October 16, 2016
October 15, 2016
Saturday games today. However, I have noticed one point that bothers me. Regardless of what I am doing, watching TV, video, reading, or playing, I fall asleep if my mind isn’t fully engaged and sometimes when it is. I have been getting a good nights sleep for several days now but it still happens. I don’t know when it started, I think I was falling asleep but only for a few seconds or maybe minutes for a long time now but it never really something I noticed. My body is wearing out in more ways than I had known about. And it isn’t caffeine, I drank more caffeinated drinks, coffee especially, when I was younger and unless it is a delayed reaction of several years, the amount of caffeine I am drinking now is miniscule in comparison
As I was leaving for the game one of my neighbors in the apartment complex told me that a package had been left at my door by UPS. I never got it and so I supposed it had been stolen.
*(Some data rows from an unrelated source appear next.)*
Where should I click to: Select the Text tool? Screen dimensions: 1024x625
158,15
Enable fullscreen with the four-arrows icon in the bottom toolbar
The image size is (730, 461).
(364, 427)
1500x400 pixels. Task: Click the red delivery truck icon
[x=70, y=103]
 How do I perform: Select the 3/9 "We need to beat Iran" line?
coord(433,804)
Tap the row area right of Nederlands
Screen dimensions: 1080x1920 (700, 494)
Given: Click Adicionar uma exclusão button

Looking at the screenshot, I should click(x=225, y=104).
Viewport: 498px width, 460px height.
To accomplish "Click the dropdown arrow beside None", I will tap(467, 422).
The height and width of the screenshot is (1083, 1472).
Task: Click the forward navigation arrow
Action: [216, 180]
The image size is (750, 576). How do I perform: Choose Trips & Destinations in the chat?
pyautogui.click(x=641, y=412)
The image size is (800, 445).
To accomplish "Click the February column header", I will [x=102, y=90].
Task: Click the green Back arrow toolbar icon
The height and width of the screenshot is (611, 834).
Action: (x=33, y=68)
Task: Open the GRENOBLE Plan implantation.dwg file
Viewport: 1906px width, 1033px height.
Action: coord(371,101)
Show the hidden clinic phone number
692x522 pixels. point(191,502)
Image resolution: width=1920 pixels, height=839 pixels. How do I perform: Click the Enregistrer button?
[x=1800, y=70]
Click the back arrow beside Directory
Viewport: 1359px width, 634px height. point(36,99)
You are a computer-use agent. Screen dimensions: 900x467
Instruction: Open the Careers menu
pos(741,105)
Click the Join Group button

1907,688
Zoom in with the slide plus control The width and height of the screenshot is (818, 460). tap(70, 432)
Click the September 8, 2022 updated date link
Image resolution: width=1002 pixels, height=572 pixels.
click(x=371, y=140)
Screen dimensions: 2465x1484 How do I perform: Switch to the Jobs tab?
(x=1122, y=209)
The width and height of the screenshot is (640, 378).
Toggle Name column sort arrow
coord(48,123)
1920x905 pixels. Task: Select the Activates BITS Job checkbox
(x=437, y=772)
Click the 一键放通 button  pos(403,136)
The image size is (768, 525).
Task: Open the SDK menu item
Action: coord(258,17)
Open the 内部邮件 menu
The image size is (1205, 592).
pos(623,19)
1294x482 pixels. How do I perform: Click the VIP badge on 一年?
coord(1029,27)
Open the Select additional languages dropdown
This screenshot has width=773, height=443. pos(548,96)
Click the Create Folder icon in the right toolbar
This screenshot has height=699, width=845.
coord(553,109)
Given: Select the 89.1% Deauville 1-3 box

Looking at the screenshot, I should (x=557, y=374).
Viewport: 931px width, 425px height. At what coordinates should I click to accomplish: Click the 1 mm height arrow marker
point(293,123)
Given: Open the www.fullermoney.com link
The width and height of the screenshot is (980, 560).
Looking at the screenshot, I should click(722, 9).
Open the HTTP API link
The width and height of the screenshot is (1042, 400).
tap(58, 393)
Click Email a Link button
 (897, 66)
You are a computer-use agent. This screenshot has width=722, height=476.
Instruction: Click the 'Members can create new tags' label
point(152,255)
Once I got home tonight I checked my package notifications and could not discover what the package could have been. I did get a package yesterday but it was in my mail box. It was a bolo tie, I have started collecting them, not as a collection like a coin collection, but to wear. I now have five. One for specific occasions, one for general use and three for church. If I am going to wear a tie, it will be a bolo tie. I hate neckties, and I own several.
The weather has started turning cold, at least cold for Tucson. The days are nice, not hot and barely warm, and the nights are cool. This may be why I am sleeping better but since I don’t sleep outside, I doubt it. But I did read an article about a year ago or so that claimed that a cool room gives better sleep. I forget what the suggested temperature was but I don’t turn the central heat on in the winter here even if the temperature drops below freezing. I have an electric blanket, and several regular blankets, to keep me warm at night and a space heater to warm up the room I spend more of my time in. Let winter come, I’m not afraid.